**Teks Sumber**
····················

Kemenko PMK Kumpulkan Pemangku Kepentingan Bahas Upaya Pencegahan Perkawinan Anak

Jakarta (Outsiders) — Asisten Deputi Bidang Pemenuhan Hak dan Perlindungan Anak, Marwan Syaukani memimpin Rapat Koordinasi Perumusan Kebijakan Upaya Pencegahan Perkawinan Anak yang berlangsung di Jakarta. Hadir dalam rakor tersebut Kementerian/Lembaga terkait seperti BKKBN, Kemenkumham, KPAI, BAPPENAS, dan lembaga swadaya masyarakat yang bergerak di bidang perlindungan perempuan dan anak.

Dalam pembukaan, Marwan mengatakan bahwa perkawinan anak dibawah 18 tahun harus menjadi perhatian serius semua kalangan. “Yang saat ini menjadi concern kita adalah masih banyak pernikahan anak dibawah 18 tahun di Indonesia.” ungkap Marwan.

Perkawinan di bawah umur memang menjadi perhatian dunia, termasuk di Indonesia. Ada banyak alasan bahwa perkawinan di bawah umur merupakan permasalahan yang serius, dan perlu diatasi dan dicegah guna menghindari dampak buruk yang berkepanjangan.

Berdasarkan survei BPS bersama UNICEF Indonesia, beberapa wilayah yang merupakan kantong pernikahan anak antara lain Sulawesi Barat, Kalimantan Tengah, Papua, Jawa Barat, dan Sulawesi Tengah. Jika dikaitkan dengan kasus di atas, kasus perkawinan anak terjadi di Sulawesi Selatan. Di Sulawesi memang masih banyak wilayah dengan angka perkawinan anak di bawah umur yang tinggi.

Dalam sesi diskusi, salah satu peserta dari Dewan Pengawas International NGO Forum on Indonesian Development (INFID) dan Pengurus Yayasan Kesehatan Perempuan (YKP), Zumrotin K. Susilo mengatakan usaha untuk membangun bangsa yang sejahtera, berkualitas, dan bebas diskriminasi gender adalah dengan mengakhiri pernikahan anak di Indonesia.

····················

**Instruksi A**
Sebutkan semua wilayah yang menurut berita tentang pencegahan perkawinan anak merupakan kantong pernikahan anak berdasarkan survei BPS bersama UNICEF Indonesia.
**Instruksi B**
Jawab pertanyaan berikut berdasarkan berita tentang pencegahan perkawinan anak.
(i) Siapa yang memimpin Rapat Koordinasi Perumusan Kebijakan Upaya Pencegahan Perkawinan Anak?
(ii) Perkawinan anak di bawah usia berapa yang menurut Marwan harus menjadi perhatian serius semua kalangan?
(iii) Menurut Zumrotin K. Susilo, apa usaha untuk membangun bangsa yang sejahtera, berkualitas, dan bebas diskriminasi gender?
**Instruksi C**
Lanjutkan berita tentang pencegahan perkawinan anak dari kalimat terakhirnya.
Baris-baris data tidak berperan sama sekali di sini.

····················

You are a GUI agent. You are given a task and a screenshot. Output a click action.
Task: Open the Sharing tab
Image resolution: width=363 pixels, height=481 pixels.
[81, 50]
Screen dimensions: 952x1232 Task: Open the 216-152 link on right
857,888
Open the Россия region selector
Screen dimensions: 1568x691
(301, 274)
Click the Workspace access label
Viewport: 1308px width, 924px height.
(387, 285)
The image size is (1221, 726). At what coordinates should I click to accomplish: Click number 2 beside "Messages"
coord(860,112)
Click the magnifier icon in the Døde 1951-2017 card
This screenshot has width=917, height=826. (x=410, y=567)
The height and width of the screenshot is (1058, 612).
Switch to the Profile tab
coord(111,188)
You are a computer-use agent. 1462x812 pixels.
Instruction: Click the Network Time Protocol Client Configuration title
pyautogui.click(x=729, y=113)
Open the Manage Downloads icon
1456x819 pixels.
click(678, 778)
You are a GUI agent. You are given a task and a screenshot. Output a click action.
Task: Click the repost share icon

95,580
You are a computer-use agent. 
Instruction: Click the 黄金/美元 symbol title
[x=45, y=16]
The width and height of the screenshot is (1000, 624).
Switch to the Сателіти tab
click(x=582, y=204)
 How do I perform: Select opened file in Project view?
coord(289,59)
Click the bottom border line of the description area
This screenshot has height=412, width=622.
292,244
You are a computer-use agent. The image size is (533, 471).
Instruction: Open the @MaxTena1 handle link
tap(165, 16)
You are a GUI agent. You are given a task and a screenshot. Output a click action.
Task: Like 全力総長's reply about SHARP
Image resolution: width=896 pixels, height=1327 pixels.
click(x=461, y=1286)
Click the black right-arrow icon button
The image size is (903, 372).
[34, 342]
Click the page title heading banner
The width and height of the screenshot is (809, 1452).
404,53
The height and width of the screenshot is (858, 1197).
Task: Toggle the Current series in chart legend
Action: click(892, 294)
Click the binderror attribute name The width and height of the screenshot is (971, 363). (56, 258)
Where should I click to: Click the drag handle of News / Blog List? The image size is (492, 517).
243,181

····················

**Jawaban Tertulis A**
Sulawesi Barat, Kalimantan Tengah, Papua, Jawa Barat, Sulawesi Tengah

**Jawaban Tertulis B**
(i) Marwan Syaukani, Asisten Deputi Bidang Pemenuhan Hak dan Perlindungan Anak
(ii) Di bawah 18 tahun
(iii) Mengakhiri pernikahan anak di Indonesia

**Jawaban Tertulis C**
Sejalan dengan tujuan pembangunan berkelanjutan Sustainable Development Goals (SDGs), Zumrotin melanjutkan, pernikahan anak juga akan  berdampak pada kemiskinan, kematian ibu juga kualitas bayi yang dilahirkan. “Anak yang menikah dini juga akan putus sekolah sehingga wajib belajar 12 tahun tak terpenuhi,” kata Zumrotin. Tak hanya itu, pernikahan anak membuat kekerasan seksual dan kekerasan rumah tangga rentan terjadi sekaligus merenggut hak anak.

Di sisi lain, banyak pihak yang menginginkan adanya revisi undang-undang nomor 1 tahun 1974 mengenai pernikahan. Hal ini disebabkan terlalu longgarnya regulasi sehingga pernikahan anak usia dini tumbuh suburnya. Salah satu pasal krusial yang didorong dilakukan revisi adalah pasal Pasal 7 ayat (1) terkait batas umur pernikahan. Menurut pasal tersebut batas minimal usia perkawinan adalah perempuan 16 tahun dan laki-laki 19 tahun.

Adapun upaya pencegahan yang dapat dilakukan untuk mengurangi pernikahan ini yakni memastikan bahwa anak-anak perempuan dapat mengejar pendidikan tinggi dan keterampilan kejuruan, lalu  menyiapkan peluang masa depan untuk memperoleh penghasilan. (dwi)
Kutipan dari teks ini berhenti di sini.